- **What the task requires**
An exact copy of every entry is the required answer.
╔══
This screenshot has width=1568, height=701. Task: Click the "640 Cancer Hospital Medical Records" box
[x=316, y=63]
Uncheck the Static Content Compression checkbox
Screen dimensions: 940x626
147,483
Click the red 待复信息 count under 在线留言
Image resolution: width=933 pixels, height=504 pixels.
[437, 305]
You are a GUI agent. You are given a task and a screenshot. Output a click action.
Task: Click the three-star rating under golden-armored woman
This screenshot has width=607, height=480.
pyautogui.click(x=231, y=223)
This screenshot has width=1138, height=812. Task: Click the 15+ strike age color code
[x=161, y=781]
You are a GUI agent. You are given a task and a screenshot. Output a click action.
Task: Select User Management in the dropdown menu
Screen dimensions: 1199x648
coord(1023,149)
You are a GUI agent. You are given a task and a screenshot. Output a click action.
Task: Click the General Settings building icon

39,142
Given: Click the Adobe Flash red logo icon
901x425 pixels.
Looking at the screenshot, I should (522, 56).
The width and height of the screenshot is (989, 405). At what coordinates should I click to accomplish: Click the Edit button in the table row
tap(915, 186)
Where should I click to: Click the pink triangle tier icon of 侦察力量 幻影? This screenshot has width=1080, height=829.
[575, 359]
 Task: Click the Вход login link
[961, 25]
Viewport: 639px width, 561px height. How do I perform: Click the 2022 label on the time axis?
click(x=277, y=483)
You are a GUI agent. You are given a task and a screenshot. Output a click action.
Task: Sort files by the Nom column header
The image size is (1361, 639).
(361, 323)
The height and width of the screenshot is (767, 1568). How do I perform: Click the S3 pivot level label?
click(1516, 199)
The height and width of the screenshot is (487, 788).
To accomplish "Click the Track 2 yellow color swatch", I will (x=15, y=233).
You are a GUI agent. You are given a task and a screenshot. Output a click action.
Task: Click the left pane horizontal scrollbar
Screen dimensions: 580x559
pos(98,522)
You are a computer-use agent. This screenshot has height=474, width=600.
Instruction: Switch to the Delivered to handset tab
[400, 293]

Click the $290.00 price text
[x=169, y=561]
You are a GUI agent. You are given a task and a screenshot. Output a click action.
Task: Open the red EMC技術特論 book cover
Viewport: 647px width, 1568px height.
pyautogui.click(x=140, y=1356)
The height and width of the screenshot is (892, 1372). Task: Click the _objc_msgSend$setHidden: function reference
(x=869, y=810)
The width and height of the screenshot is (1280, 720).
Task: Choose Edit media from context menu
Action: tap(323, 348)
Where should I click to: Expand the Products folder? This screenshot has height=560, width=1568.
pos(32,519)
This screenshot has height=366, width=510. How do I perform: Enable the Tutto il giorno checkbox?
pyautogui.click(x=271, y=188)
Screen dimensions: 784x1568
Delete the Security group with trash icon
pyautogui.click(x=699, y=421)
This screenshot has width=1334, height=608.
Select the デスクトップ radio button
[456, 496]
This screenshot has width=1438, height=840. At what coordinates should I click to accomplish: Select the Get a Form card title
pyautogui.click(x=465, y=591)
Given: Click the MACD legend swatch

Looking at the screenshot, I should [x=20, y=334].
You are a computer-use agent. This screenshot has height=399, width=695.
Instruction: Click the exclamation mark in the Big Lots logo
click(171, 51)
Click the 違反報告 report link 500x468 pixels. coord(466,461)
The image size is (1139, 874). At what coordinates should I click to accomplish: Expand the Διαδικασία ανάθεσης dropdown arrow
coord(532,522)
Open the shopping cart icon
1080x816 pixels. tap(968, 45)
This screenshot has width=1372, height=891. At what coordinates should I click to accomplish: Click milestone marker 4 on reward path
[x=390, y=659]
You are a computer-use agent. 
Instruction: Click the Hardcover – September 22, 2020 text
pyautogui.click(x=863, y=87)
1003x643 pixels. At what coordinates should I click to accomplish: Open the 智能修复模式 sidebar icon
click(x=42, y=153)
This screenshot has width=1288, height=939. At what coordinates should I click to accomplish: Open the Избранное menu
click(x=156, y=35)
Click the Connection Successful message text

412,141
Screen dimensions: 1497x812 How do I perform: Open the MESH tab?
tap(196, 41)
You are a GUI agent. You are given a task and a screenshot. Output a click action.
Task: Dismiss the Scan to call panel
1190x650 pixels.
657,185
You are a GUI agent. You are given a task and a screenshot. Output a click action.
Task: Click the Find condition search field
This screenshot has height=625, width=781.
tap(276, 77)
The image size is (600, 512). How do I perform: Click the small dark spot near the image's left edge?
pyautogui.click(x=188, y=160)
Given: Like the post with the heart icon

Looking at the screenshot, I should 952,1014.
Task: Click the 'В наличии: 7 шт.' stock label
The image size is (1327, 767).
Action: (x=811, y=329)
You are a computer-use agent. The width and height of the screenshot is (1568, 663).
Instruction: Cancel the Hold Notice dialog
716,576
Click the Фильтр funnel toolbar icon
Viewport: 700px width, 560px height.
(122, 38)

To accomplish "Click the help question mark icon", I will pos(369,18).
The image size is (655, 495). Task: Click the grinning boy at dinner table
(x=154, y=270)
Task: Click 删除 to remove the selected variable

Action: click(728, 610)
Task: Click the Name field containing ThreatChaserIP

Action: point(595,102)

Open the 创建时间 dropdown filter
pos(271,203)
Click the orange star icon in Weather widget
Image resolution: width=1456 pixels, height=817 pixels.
╚══
- **Result for this task**
This screenshot has width=1568, height=701. Task: Click the "640 Cancer Hospital Medical Records" box
[x=316, y=63]
Uncheck the Static Content Compression checkbox
Screen dimensions: 940x626
147,483
Click the red 待复信息 count under 在线留言
Image resolution: width=933 pixels, height=504 pixels.
[437, 305]
You are a GUI agent. You are given a task and a screenshot. Output a click action.
Task: Click the three-star rating under golden-armored woman
This screenshot has width=607, height=480.
pyautogui.click(x=231, y=223)
This screenshot has width=1138, height=812. Task: Click the 15+ strike age color code
[x=161, y=781]
You are a GUI agent. You are given a task and a screenshot. Output a click action.
Task: Select User Management in the dropdown menu
Screen dimensions: 1199x648
coord(1023,149)
You are a GUI agent. You are given a task and a screenshot. Output a click action.
Task: Click the General Settings building icon

39,142
Given: Click the Adobe Flash red logo icon
901x425 pixels.
Looking at the screenshot, I should (522, 56).
The width and height of the screenshot is (989, 405). At what coordinates should I click to accomplish: Click the Edit button in the table row
tap(915, 186)
Where should I click to: Click the pink triangle tier icon of 侦察力量 幻影? This screenshot has width=1080, height=829.
[575, 359]
 Task: Click the Вход login link
[961, 25]
Viewport: 639px width, 561px height. How do I perform: Click the 2022 label on the time axis?
click(x=277, y=483)
You are a GUI agent. You are given a task and a screenshot. Output a click action.
Task: Sort files by the Nom column header
The image size is (1361, 639).
(361, 323)
The height and width of the screenshot is (767, 1568). How do I perform: Click the S3 pivot level label?
click(1516, 199)
The height and width of the screenshot is (487, 788).
To accomplish "Click the Track 2 yellow color swatch", I will (x=15, y=233).
You are a GUI agent. You are given a task and a screenshot. Output a click action.
Task: Click the left pane horizontal scrollbar
Screen dimensions: 580x559
pos(98,522)
You are a computer-use agent. This screenshot has height=474, width=600.
Instruction: Switch to the Delivered to handset tab
[400, 293]

Click the $290.00 price text
[x=169, y=561]
You are a GUI agent. You are given a task and a screenshot. Output a click action.
Task: Open the red EMC技術特論 book cover
Viewport: 647px width, 1568px height.
pyautogui.click(x=140, y=1356)
The height and width of the screenshot is (892, 1372). Task: Click the _objc_msgSend$setHidden: function reference
(x=869, y=810)
The width and height of the screenshot is (1280, 720).
Task: Choose Edit media from context menu
Action: tap(323, 348)
Where should I click to: Expand the Products folder? This screenshot has height=560, width=1568.
pos(32,519)
This screenshot has height=366, width=510. How do I perform: Enable the Tutto il giorno checkbox?
pyautogui.click(x=271, y=188)
Screen dimensions: 784x1568
Delete the Security group with trash icon
pyautogui.click(x=699, y=421)
This screenshot has width=1334, height=608.
Select the デスクトップ radio button
[456, 496]
This screenshot has width=1438, height=840. At what coordinates should I click to accomplish: Select the Get a Form card title
pyautogui.click(x=465, y=591)
Given: Click the MACD legend swatch

Looking at the screenshot, I should [x=20, y=334].
You are a computer-use agent. This screenshot has height=399, width=695.
Instruction: Click the exclamation mark in the Big Lots logo
click(171, 51)
Click the 違反報告 report link 500x468 pixels. coord(466,461)
The image size is (1139, 874). At what coordinates should I click to accomplish: Expand the Διαδικασία ανάθεσης dropdown arrow
coord(532,522)
Open the shopping cart icon
1080x816 pixels. tap(968, 45)
This screenshot has width=1372, height=891. At what coordinates should I click to accomplish: Click milestone marker 4 on reward path
[x=390, y=659]
You are a computer-use agent. 
Instruction: Click the Hardcover – September 22, 2020 text
pyautogui.click(x=863, y=87)
1003x643 pixels. At what coordinates should I click to accomplish: Open the 智能修复模式 sidebar icon
click(x=42, y=153)
This screenshot has width=1288, height=939. At what coordinates should I click to accomplish: Open the Избранное menu
click(x=156, y=35)
Click the Connection Successful message text

412,141
Screen dimensions: 1497x812 How do I perform: Open the MESH tab?
tap(196, 41)
You are a GUI agent. You are given a task and a screenshot. Output a click action.
Task: Dismiss the Scan to call panel
1190x650 pixels.
657,185
You are a GUI agent. You are given a task and a screenshot. Output a click action.
Task: Click the Find condition search field
This screenshot has height=625, width=781.
tap(276, 77)
The image size is (600, 512). How do I perform: Click the small dark spot near the image's left edge?
pyautogui.click(x=188, y=160)
Given: Like the post with the heart icon

Looking at the screenshot, I should 952,1014.
Task: Click the 'В наличии: 7 шт.' stock label
The image size is (1327, 767).
Action: (x=811, y=329)
You are a computer-use agent. The width and height of the screenshot is (1568, 663).
Instruction: Cancel the Hold Notice dialog
716,576
Click the Фильтр funnel toolbar icon
Viewport: 700px width, 560px height.
(122, 38)

To accomplish "Click the help question mark icon", I will pos(369,18).
The image size is (655, 495). Task: Click the grinning boy at dinner table
(x=154, y=270)
Task: Click 删除 to remove the selected variable

Action: click(728, 610)
Task: Click the Name field containing ThreatChaserIP

Action: point(595,102)

Open the 创建时间 dropdown filter
pos(271,203)
Click the orange star icon in Weather widget
Image resolution: width=1456 pixels, height=817 pixels.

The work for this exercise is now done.